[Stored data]
━━━

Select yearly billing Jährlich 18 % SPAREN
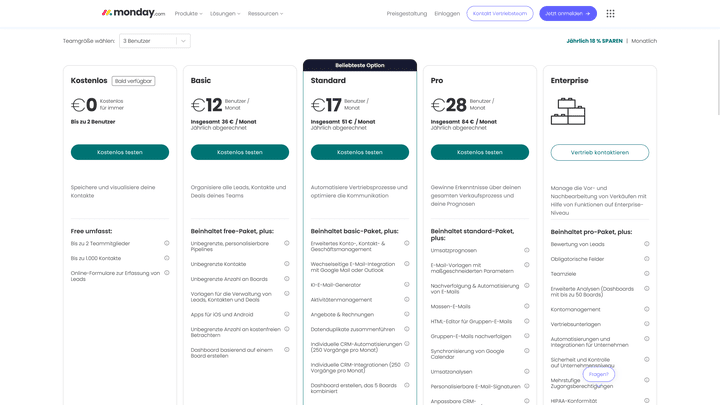Viewport: 720px width, 405px height. click(595, 41)
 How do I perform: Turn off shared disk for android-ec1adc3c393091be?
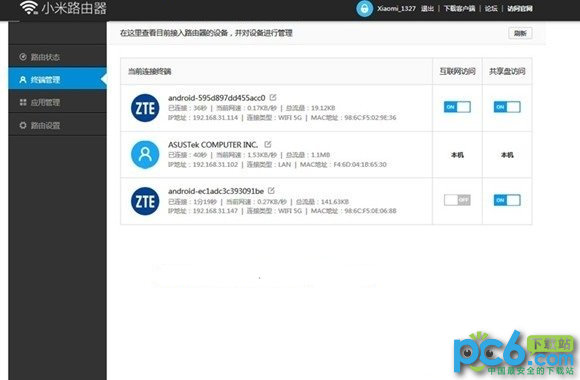507,200
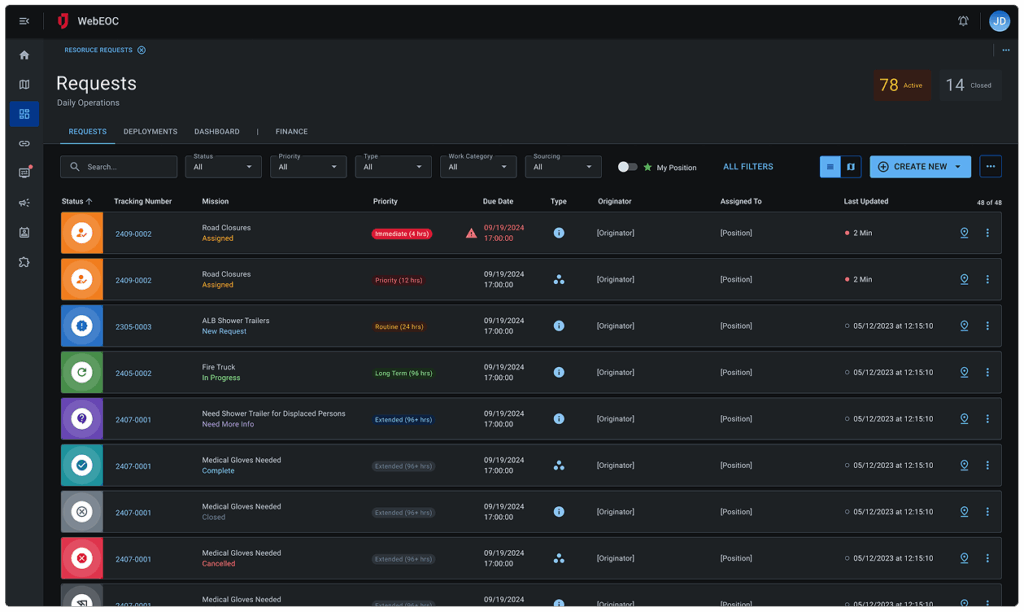Expand the Status filter dropdown
Viewport: 1024px width, 612px height.
pos(224,167)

━━━

[EXERCISE BRIEF]
Pictures stay out; reproduce every line of the records exactly.

[RESULT OF THE TASK]
Select yearly billing Jährlich 18 % SPAREN
Viewport: 720px width, 405px height. click(595, 41)
 How do I perform: Turn off shared disk for android-ec1adc3c393091be?
507,200
Expand the Status filter dropdown
Viewport: 1024px width, 612px height.
pos(224,167)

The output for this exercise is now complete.